ABSTRACT – Astor Piazzolla nacque a Mar del Plata, in Argentina, l’11 mar­zo 1921 ed è morto il 4 luglio del 1992 a Buenos Aires. Mesi fa, a 25 anni dalla morte, è stato ricorda­to con numerose iniziative e con incisioni discografiche, tra le quali Duettango e, soprattutto, Escua­lo, promosse da due etichette che operano in Italia, dove il musicista, nato da genitori italiani (il padre pugliese, la madre della Garfagna­na), ha soggiornato a lungo.
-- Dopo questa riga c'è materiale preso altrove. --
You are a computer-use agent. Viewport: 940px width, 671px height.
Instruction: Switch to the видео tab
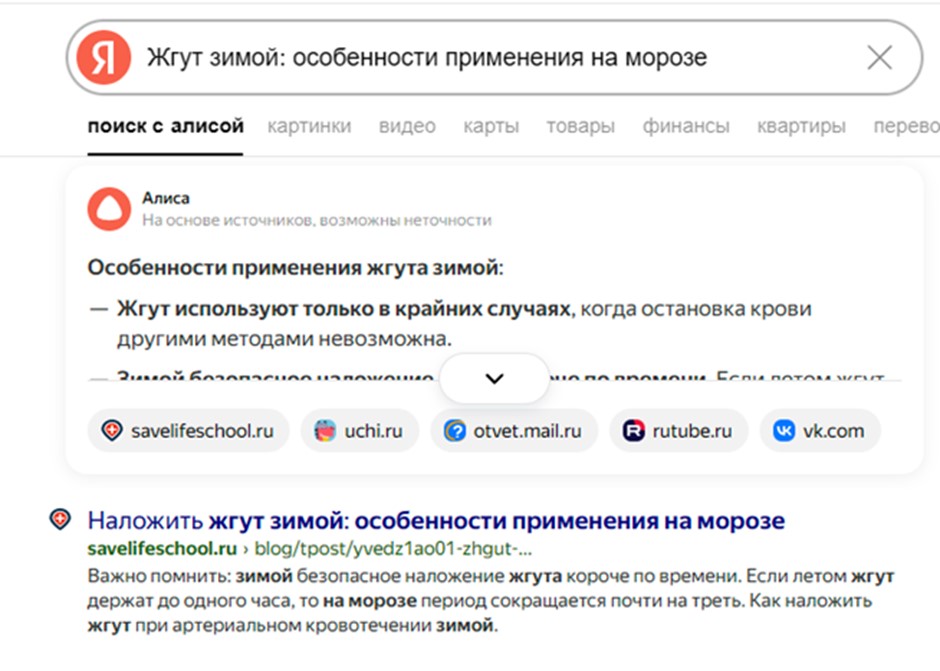coord(407,126)
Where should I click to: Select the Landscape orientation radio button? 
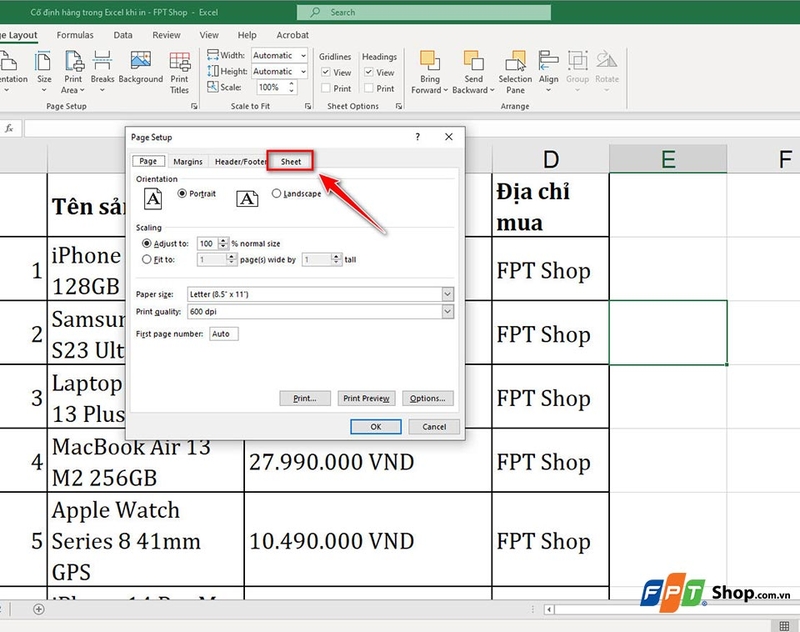point(277,194)
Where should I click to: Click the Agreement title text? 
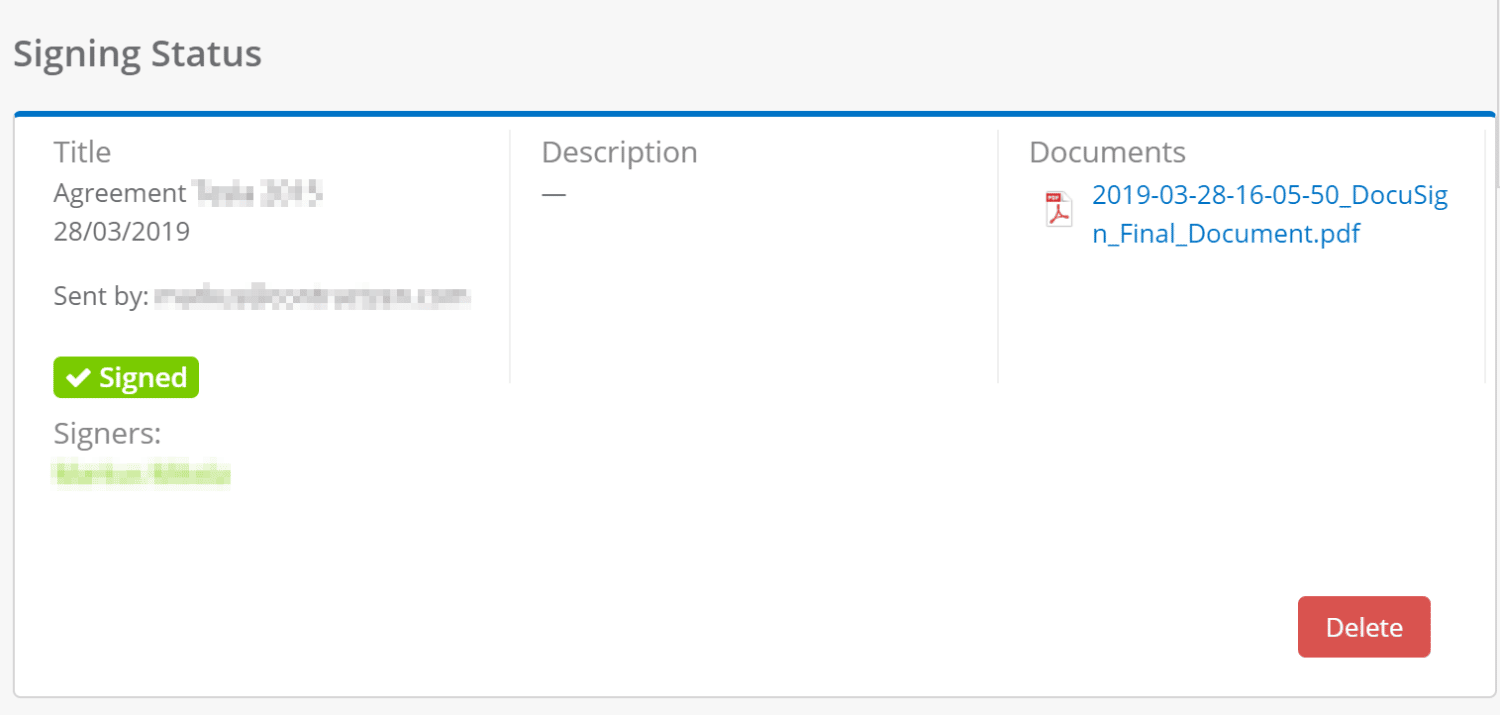(120, 193)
Benché sia forse ancora più noto in Europa e nell’America Settentrio­nale, Astor Piazzolla è considerato il maggiore musicista dell’Argentina della seconda metà del secolo scor­so, mentre il già ricordato Carlos Gardel lo è per la prima metà. Più conosciuto come uno dei massimi esecutori di tango, egli è stato in realtà uno strumentista e compositore che ha amato ogni tipo di musica, lasciando circa 600 opere di ogni genere – classico, popolare, canzone, da film – di grande comunicativa.

Il nome di Piazzolla è sinonimo di libertà, fan­tasia, collaborazioni artistiche di­sparate, sentimento, immediatezza comunicativa. La sua attività non soltanto ha contribuito ad abbattere le barriere culturali a livello internazionale, ma ha suggerito, anche nel suo Paese, che sempre ci si può evolvere dal punto di vista umano e sociale.